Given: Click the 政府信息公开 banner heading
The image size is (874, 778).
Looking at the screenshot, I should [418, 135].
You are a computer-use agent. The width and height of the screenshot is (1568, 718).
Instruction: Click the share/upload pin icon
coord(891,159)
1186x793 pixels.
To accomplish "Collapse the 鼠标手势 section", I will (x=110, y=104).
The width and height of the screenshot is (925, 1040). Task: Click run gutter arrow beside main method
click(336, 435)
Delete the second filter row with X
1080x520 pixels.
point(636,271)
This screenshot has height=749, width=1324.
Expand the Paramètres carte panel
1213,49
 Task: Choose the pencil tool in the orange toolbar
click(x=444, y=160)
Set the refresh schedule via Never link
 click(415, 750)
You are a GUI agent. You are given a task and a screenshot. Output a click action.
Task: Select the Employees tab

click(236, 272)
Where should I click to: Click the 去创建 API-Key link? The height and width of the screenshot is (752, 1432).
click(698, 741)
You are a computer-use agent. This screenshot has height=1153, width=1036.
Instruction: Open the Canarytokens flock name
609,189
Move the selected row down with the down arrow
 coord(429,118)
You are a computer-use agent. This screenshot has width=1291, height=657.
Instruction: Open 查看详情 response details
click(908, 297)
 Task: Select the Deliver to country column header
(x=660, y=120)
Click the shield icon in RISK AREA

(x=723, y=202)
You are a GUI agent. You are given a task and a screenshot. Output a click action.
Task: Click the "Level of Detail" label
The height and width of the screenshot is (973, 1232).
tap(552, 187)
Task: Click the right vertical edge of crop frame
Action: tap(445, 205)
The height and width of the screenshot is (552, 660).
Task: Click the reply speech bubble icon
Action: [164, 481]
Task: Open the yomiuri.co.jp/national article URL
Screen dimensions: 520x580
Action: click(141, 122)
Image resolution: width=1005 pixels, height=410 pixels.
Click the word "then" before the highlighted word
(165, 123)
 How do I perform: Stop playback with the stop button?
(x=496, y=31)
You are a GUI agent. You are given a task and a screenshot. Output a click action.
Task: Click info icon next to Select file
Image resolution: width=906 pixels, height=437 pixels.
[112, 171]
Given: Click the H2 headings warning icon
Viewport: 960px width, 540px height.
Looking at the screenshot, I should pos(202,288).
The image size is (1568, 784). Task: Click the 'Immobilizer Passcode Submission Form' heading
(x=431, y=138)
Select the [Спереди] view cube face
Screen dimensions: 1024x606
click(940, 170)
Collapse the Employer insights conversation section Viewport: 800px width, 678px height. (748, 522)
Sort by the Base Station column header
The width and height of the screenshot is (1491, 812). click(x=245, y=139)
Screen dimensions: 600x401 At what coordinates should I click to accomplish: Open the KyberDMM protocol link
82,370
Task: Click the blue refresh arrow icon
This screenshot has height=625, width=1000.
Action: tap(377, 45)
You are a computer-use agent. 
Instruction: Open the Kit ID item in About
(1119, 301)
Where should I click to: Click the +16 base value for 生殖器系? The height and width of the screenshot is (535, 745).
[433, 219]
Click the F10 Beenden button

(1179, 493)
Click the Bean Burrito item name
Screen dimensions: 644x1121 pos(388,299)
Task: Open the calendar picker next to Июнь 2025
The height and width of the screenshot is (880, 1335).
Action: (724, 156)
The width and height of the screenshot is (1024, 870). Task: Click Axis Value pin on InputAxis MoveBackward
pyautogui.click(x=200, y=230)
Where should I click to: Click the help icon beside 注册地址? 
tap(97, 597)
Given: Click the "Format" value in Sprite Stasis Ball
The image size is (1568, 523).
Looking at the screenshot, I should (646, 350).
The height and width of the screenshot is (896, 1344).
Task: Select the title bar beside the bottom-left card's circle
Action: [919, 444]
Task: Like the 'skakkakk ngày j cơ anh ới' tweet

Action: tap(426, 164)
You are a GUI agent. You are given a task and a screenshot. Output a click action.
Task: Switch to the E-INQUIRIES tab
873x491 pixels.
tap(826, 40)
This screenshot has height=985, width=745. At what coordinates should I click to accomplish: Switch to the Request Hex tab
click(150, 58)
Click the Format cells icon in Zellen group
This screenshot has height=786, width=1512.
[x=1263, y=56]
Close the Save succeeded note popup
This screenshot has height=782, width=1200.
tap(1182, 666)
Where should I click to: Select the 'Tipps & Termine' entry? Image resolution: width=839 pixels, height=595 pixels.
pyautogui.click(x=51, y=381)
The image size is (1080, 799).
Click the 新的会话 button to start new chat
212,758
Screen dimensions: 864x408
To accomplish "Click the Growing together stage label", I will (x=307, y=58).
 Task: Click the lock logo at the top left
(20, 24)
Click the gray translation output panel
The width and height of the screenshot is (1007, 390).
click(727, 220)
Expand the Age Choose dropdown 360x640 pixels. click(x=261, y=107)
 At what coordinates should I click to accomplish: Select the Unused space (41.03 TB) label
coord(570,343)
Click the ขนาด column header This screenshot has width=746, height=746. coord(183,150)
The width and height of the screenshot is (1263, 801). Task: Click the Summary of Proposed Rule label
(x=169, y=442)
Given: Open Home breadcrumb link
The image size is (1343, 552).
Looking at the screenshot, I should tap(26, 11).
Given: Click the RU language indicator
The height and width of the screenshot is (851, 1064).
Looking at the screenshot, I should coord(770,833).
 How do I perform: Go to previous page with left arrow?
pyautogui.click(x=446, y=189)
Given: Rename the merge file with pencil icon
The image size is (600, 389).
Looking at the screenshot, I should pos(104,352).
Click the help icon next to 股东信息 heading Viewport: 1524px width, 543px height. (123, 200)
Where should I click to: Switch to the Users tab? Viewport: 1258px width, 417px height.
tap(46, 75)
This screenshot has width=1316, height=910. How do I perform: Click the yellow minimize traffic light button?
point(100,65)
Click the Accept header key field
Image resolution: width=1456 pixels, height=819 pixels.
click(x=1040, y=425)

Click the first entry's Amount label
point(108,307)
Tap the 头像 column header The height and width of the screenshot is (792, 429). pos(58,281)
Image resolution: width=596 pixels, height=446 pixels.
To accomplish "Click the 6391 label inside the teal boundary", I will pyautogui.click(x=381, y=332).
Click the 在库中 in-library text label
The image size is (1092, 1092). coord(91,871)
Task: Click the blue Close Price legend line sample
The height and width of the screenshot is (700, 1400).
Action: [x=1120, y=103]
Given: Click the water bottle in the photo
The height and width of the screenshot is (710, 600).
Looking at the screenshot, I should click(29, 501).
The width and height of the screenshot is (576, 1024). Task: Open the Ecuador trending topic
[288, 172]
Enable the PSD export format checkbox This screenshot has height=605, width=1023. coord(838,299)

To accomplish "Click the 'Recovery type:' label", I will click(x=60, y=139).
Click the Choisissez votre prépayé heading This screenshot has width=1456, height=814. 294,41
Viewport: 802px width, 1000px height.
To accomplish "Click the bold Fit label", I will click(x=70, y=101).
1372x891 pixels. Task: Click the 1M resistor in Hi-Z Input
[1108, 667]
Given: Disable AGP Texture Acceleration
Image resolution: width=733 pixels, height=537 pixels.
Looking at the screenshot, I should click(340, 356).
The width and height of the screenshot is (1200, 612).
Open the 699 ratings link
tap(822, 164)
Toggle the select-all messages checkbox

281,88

[Activity]: Write the complete data out, exactly as above.

[Answer section]:
Given: Click the 政府信息公开 banner heading
The image size is (874, 778).
Looking at the screenshot, I should [418, 135].
You are a computer-use agent. The width and height of the screenshot is (1568, 718).
Instruction: Click the share/upload pin icon
coord(891,159)
1186x793 pixels.
To accomplish "Collapse the 鼠标手势 section", I will (x=110, y=104).
The width and height of the screenshot is (925, 1040). Task: Click run gutter arrow beside main method
click(336, 435)
Delete the second filter row with X
1080x520 pixels.
point(636,271)
This screenshot has height=749, width=1324.
Expand the Paramètres carte panel
1213,49
 Task: Choose the pencil tool in the orange toolbar
click(x=444, y=160)
Set the refresh schedule via Never link
 click(415, 750)
You are a GUI agent. You are given a task and a screenshot. Output a click action.
Task: Select the Employees tab

click(236, 272)
Where should I click to: Click the 去创建 API-Key link? The height and width of the screenshot is (752, 1432).
click(698, 741)
You are a computer-use agent. This screenshot has height=1153, width=1036.
Instruction: Open the Canarytokens flock name
609,189
Move the selected row down with the down arrow
 coord(429,118)
You are a computer-use agent. This screenshot has width=1291, height=657.
Instruction: Open 查看详情 response details
click(908, 297)
 Task: Select the Deliver to country column header
(x=660, y=120)
Click the shield icon in RISK AREA

(x=723, y=202)
You are a GUI agent. You are given a task and a screenshot. Output a click action.
Task: Click the "Level of Detail" label
The height and width of the screenshot is (973, 1232).
tap(552, 187)
Task: Click the right vertical edge of crop frame
Action: tap(445, 205)
The height and width of the screenshot is (552, 660).
Task: Click the reply speech bubble icon
Action: [164, 481]
Task: Open the yomiuri.co.jp/national article URL
Screen dimensions: 520x580
Action: click(141, 122)
Image resolution: width=1005 pixels, height=410 pixels.
Click the word "then" before the highlighted word
(165, 123)
 How do I perform: Stop playback with the stop button?
(x=496, y=31)
You are a GUI agent. You are given a task and a screenshot. Output a click action.
Task: Click info icon next to Select file
Image resolution: width=906 pixels, height=437 pixels.
[112, 171]
Given: Click the H2 headings warning icon
Viewport: 960px width, 540px height.
Looking at the screenshot, I should pos(202,288).
The image size is (1568, 784). Task: Click the 'Immobilizer Passcode Submission Form' heading
(x=431, y=138)
Select the [Спереди] view cube face
Screen dimensions: 1024x606
click(940, 170)
Collapse the Employer insights conversation section Viewport: 800px width, 678px height. (748, 522)
Sort by the Base Station column header
The width and height of the screenshot is (1491, 812). click(x=245, y=139)
Screen dimensions: 600x401 At what coordinates should I click to accomplish: Open the KyberDMM protocol link
82,370
Task: Click the blue refresh arrow icon
This screenshot has height=625, width=1000.
Action: tap(377, 45)
You are a computer-use agent. 
Instruction: Open the Kit ID item in About
(1119, 301)
Where should I click to: Click the +16 base value for 生殖器系? The height and width of the screenshot is (535, 745).
[433, 219]
Click the F10 Beenden button

(1179, 493)
Click the Bean Burrito item name
Screen dimensions: 644x1121 pos(388,299)
Task: Open the calendar picker next to Июнь 2025
The height and width of the screenshot is (880, 1335).
Action: (724, 156)
The width and height of the screenshot is (1024, 870). Task: Click Axis Value pin on InputAxis MoveBackward
pyautogui.click(x=200, y=230)
Where should I click to: Click the help icon beside 注册地址? 
tap(97, 597)
Given: Click the "Format" value in Sprite Stasis Ball
The image size is (1568, 523).
Looking at the screenshot, I should (646, 350).
The height and width of the screenshot is (896, 1344).
Task: Select the title bar beside the bottom-left card's circle
Action: [919, 444]
Task: Like the 'skakkakk ngày j cơ anh ới' tweet

Action: tap(426, 164)
You are a GUI agent. You are given a task and a screenshot. Output a click action.
Task: Switch to the E-INQUIRIES tab
873x491 pixels.
tap(826, 40)
This screenshot has height=985, width=745. At what coordinates should I click to accomplish: Switch to the Request Hex tab
click(150, 58)
Click the Format cells icon in Zellen group
This screenshot has height=786, width=1512.
[x=1263, y=56]
Close the Save succeeded note popup
This screenshot has height=782, width=1200.
tap(1182, 666)
Where should I click to: Select the 'Tipps & Termine' entry? Image resolution: width=839 pixels, height=595 pixels.
pyautogui.click(x=51, y=381)
The image size is (1080, 799).
Click the 新的会话 button to start new chat
212,758
Screen dimensions: 864x408
To accomplish "Click the Growing together stage label", I will (x=307, y=58).
 Task: Click the lock logo at the top left
(20, 24)
Click the gray translation output panel
The width and height of the screenshot is (1007, 390).
click(727, 220)
Expand the Age Choose dropdown 360x640 pixels. click(x=261, y=107)
 At what coordinates should I click to accomplish: Select the Unused space (41.03 TB) label
coord(570,343)
Click the ขนาด column header This screenshot has width=746, height=746. coord(183,150)
The width and height of the screenshot is (1263, 801). Task: Click the Summary of Proposed Rule label
(x=169, y=442)
Given: Open Home breadcrumb link
The image size is (1343, 552).
Looking at the screenshot, I should tap(26, 11).
Given: Click the RU language indicator
The height and width of the screenshot is (851, 1064).
Looking at the screenshot, I should coord(770,833).
 How do I perform: Go to previous page with left arrow?
pyautogui.click(x=446, y=189)
Given: Rename the merge file with pencil icon
The image size is (600, 389).
Looking at the screenshot, I should pos(104,352).
Click the help icon next to 股东信息 heading Viewport: 1524px width, 543px height. (123, 200)
Where should I click to: Switch to the Users tab? Viewport: 1258px width, 417px height.
tap(46, 75)
This screenshot has width=1316, height=910. How do I perform: Click the yellow minimize traffic light button?
point(100,65)
Click the Accept header key field
Image resolution: width=1456 pixels, height=819 pixels.
click(x=1040, y=425)

Click the first entry's Amount label
point(108,307)
Tap the 头像 column header The height and width of the screenshot is (792, 429). pos(58,281)
Image resolution: width=596 pixels, height=446 pixels.
To accomplish "Click the 6391 label inside the teal boundary", I will pyautogui.click(x=381, y=332).
Click the 在库中 in-library text label
The image size is (1092, 1092). coord(91,871)
Task: Click the blue Close Price legend line sample
The height and width of the screenshot is (700, 1400).
Action: [x=1120, y=103]
Given: Click the water bottle in the photo
The height and width of the screenshot is (710, 600).
Looking at the screenshot, I should click(29, 501).
The width and height of the screenshot is (576, 1024). Task: Open the Ecuador trending topic
[288, 172]
Enable the PSD export format checkbox This screenshot has height=605, width=1023. coord(838,299)

To accomplish "Click the 'Recovery type:' label", I will click(x=60, y=139).
Click the Choisissez votre prépayé heading This screenshot has width=1456, height=814. 294,41
Viewport: 802px width, 1000px height.
To accomplish "Click the bold Fit label", I will click(x=70, y=101).
1372x891 pixels. Task: Click the 1M resistor in Hi-Z Input
[1108, 667]
Given: Disable AGP Texture Acceleration
Image resolution: width=733 pixels, height=537 pixels.
Looking at the screenshot, I should click(340, 356).
The width and height of the screenshot is (1200, 612).
Open the 699 ratings link
tap(822, 164)
Toggle the select-all messages checkbox

281,88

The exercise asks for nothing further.